▶ **Job**
Could you copy out the lines below with nothing changed?

- - - - -

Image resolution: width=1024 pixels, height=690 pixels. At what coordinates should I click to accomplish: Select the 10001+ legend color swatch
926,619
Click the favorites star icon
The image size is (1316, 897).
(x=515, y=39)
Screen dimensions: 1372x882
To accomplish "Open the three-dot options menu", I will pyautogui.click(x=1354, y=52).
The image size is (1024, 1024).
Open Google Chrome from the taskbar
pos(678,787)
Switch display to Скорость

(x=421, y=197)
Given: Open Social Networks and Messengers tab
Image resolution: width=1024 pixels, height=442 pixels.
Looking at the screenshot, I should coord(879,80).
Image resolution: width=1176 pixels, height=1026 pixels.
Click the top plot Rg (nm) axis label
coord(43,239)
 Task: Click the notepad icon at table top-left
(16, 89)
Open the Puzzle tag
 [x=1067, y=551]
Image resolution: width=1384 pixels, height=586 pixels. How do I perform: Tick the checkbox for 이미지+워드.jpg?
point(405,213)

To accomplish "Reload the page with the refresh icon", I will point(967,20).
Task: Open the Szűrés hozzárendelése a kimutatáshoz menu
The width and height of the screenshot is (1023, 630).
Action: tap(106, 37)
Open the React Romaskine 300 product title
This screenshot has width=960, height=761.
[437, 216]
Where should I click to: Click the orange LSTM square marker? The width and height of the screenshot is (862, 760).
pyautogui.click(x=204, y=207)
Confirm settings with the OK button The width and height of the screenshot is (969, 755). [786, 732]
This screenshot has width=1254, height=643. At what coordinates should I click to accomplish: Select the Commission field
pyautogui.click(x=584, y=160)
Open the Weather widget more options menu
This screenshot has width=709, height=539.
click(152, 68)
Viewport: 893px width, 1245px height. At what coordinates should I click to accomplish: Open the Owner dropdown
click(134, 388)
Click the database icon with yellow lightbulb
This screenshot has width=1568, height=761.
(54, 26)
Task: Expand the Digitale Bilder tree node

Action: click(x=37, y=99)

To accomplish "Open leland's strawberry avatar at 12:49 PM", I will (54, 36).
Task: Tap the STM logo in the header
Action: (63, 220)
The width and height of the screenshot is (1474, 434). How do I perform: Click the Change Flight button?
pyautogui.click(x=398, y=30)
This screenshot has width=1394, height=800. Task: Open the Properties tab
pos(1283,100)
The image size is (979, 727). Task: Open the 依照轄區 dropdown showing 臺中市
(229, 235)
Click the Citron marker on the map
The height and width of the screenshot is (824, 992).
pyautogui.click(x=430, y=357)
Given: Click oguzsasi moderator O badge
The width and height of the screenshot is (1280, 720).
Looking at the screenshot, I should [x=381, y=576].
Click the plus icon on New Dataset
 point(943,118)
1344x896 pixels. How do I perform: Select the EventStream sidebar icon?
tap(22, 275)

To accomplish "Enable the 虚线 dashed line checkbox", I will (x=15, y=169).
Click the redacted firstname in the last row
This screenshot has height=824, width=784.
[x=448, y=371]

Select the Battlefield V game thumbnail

- - - - -

▶ **Exercise result**
Image resolution: width=1024 pixels, height=690 pixels. At what coordinates should I click to accomplish: Select the 10001+ legend color swatch
926,619
Click the favorites star icon
The image size is (1316, 897).
(x=515, y=39)
Screen dimensions: 1372x882
To accomplish "Open the three-dot options menu", I will pyautogui.click(x=1354, y=52).
The image size is (1024, 1024).
Open Google Chrome from the taskbar
pos(678,787)
Switch display to Скорость

(x=421, y=197)
Given: Open Social Networks and Messengers tab
Image resolution: width=1024 pixels, height=442 pixels.
Looking at the screenshot, I should coord(879,80).
Image resolution: width=1176 pixels, height=1026 pixels.
Click the top plot Rg (nm) axis label
coord(43,239)
 Task: Click the notepad icon at table top-left
(16, 89)
Open the Puzzle tag
 [x=1067, y=551]
Image resolution: width=1384 pixels, height=586 pixels. How do I perform: Tick the checkbox for 이미지+워드.jpg?
point(405,213)

To accomplish "Reload the page with the refresh icon", I will point(967,20).
Task: Open the Szűrés hozzárendelése a kimutatáshoz menu
The width and height of the screenshot is (1023, 630).
Action: tap(106, 37)
Open the React Romaskine 300 product title
This screenshot has width=960, height=761.
[437, 216]
Where should I click to: Click the orange LSTM square marker? The width and height of the screenshot is (862, 760).
pyautogui.click(x=204, y=207)
Confirm settings with the OK button The width and height of the screenshot is (969, 755). [786, 732]
This screenshot has width=1254, height=643. At what coordinates should I click to accomplish: Select the Commission field
pyautogui.click(x=584, y=160)
Open the Weather widget more options menu
This screenshot has width=709, height=539.
click(152, 68)
Viewport: 893px width, 1245px height. At what coordinates should I click to accomplish: Open the Owner dropdown
click(134, 388)
Click the database icon with yellow lightbulb
This screenshot has width=1568, height=761.
(54, 26)
Task: Expand the Digitale Bilder tree node

Action: click(x=37, y=99)

To accomplish "Open leland's strawberry avatar at 12:49 PM", I will (54, 36).
Task: Tap the STM logo in the header
Action: (63, 220)
The width and height of the screenshot is (1474, 434). How do I perform: Click the Change Flight button?
pyautogui.click(x=398, y=30)
This screenshot has width=1394, height=800. Task: Open the Properties tab
pos(1283,100)
The image size is (979, 727). Task: Open the 依照轄區 dropdown showing 臺中市
(229, 235)
Click the Citron marker on the map
The height and width of the screenshot is (824, 992).
pyautogui.click(x=430, y=357)
Given: Click oguzsasi moderator O badge
The width and height of the screenshot is (1280, 720).
Looking at the screenshot, I should [x=381, y=576].
Click the plus icon on New Dataset
 point(943,118)
1344x896 pixels. How do I perform: Select the EventStream sidebar icon?
tap(22, 275)

To accomplish "Enable the 虚线 dashed line checkbox", I will (x=15, y=169).
Click the redacted firstname in the last row
This screenshot has height=824, width=784.
[x=448, y=371]

Select the Battlefield V game thumbnail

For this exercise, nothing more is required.